A simbologia das plantas confere-lhe atributos que perduram ao longo do ano, sendo o ramo tradicionalmente pendurado atrás da porta principal da casa, onde fica até ser substituído no ano seguinte por um novo ramo.

Dia da Espiga: ramo velho
2019
Foto: MIR, 30 de maio de 2019

As espigas, de trigo, centeio, aveia, ou qualquer outro cereal, devem ser em número ímpar e são a parte mais importante do ramo. Representam o pão, como a base do sustento da família, e a fecundidade. A papoila é a parte mais garrida do ramo, mas também a primeira a murchar e a desaparecer, representa o amor e a vida. O malmequer, com o branco da prata e o amarelo do ouro, simboliza a riqueza e os bens terrenos. O ramo de oliveira, sendo um símbolo da paz, é também o símbolo da luz, dado que dela se obtém o azeite que alumiava e, por extensão, alude à sabedoria divina. O alecrim, pelo seu cheiro forte e duradouro e pelas suas caraterísticas resistentes, significa a força e garante a saúde.  
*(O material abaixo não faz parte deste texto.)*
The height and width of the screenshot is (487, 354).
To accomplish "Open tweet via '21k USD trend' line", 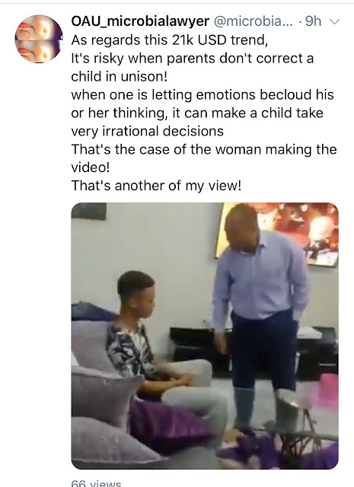I will click(x=169, y=40).
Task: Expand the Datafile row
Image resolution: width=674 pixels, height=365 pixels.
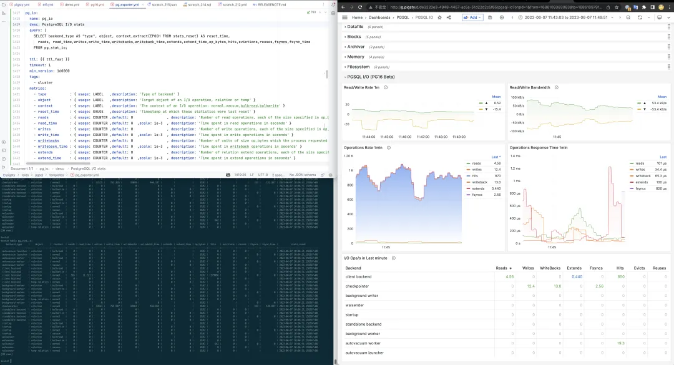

Se hoje em dia, se perdeu o costume de ir ao campo apanhar as flores benfazejas, surgem nas cidades as vendedeiras com os ramos já feitos, prontos a ser pendurados dentro das nossas casas com a firme esperança de que nos tragam pão, dinheiro, amor e paz. 

Bibliografia: 
Almeida, F. (1882). A cidade do vício. Porto: Ernesto Chardron.
Oliveira, E. V. 1984. Festividades cíclicas em Portugal. Lisboa: Publicações Dom Quixote.